> _Instructions for the task_:
Your answer should be an exact copy of all the entries, free of pictures.

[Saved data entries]
○ ○ ○ ○
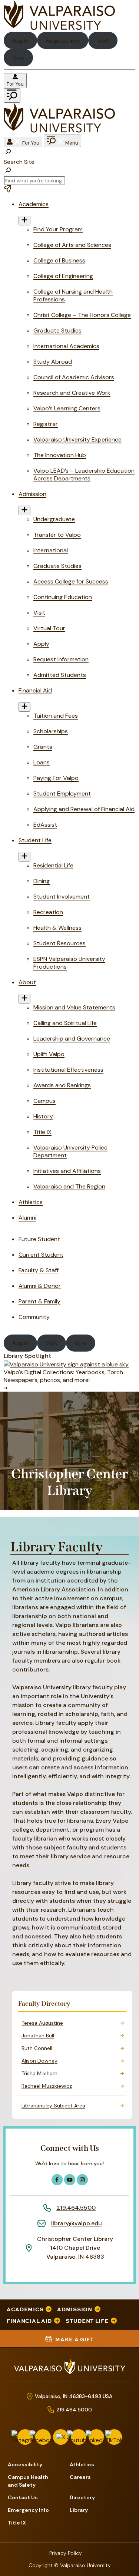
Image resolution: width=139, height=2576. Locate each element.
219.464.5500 (76, 2208)
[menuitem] (69, 1524)
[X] (61, 2437)
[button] (69, 156)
○ ○ ○ ○
> _Exercise solution_:
Image resolution: width=139, height=2576. Locate each element.
219.464.5500 (76, 2208)
[menuitem] (69, 1524)
[X] (61, 2437)
[button] (69, 156)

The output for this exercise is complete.